TASK TO COMPLETE: Nothing but the lines from the one with "You are a GUI" through the end of the data should be set down, each exactly as written, and no picture should be included.

##### INPUT #####

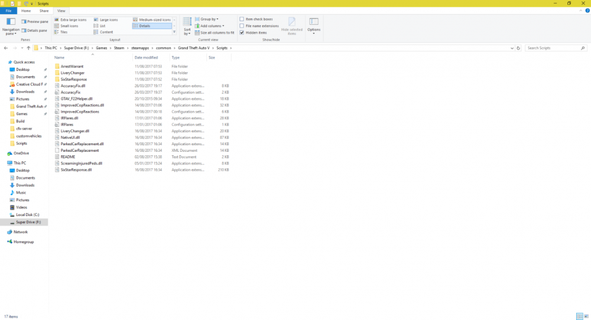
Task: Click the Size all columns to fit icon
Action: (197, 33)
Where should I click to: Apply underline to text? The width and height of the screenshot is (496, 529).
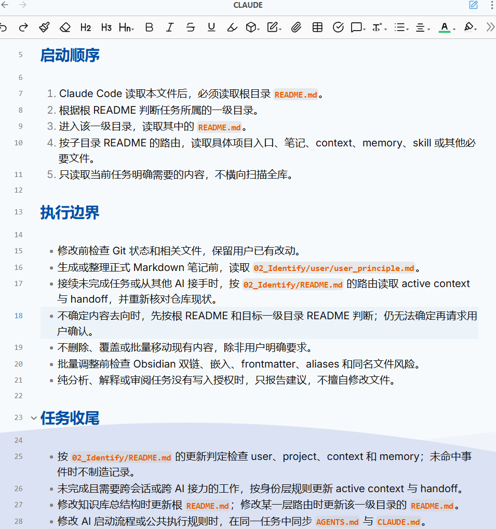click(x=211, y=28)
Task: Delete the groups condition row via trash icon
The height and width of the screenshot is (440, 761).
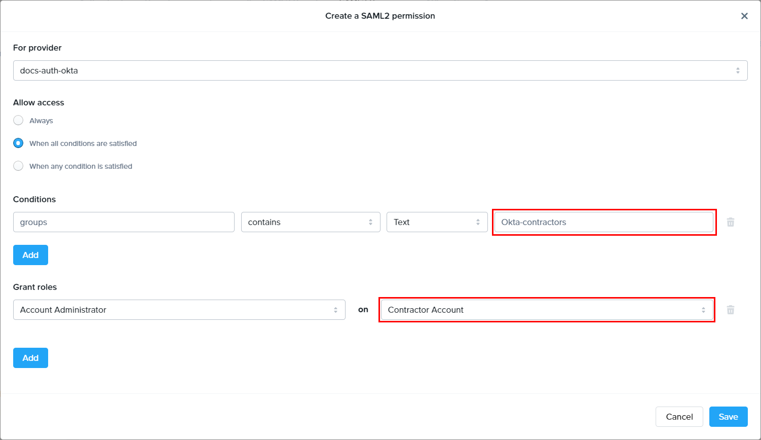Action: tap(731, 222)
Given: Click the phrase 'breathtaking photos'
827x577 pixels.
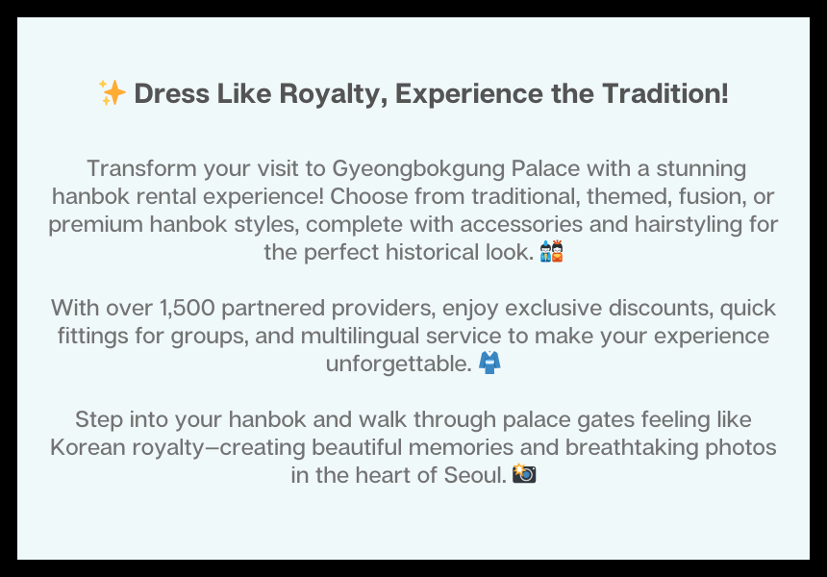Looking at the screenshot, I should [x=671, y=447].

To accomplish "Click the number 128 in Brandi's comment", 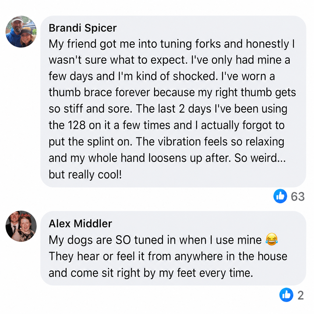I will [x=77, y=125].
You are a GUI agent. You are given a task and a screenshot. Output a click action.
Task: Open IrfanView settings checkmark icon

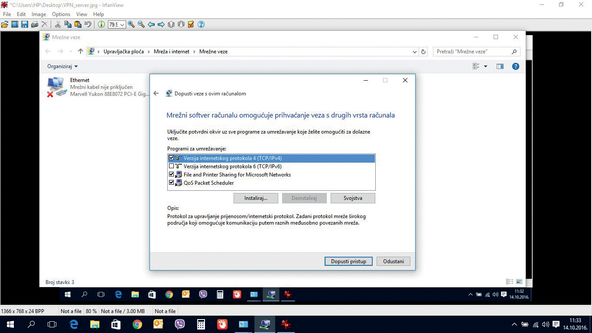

#####

SOLUTION TO THIS PROBLEM:
You are a GUI agent. You are given a task and a screenshot. Output a click action.
Task: Open IrfanView settings checkmark icon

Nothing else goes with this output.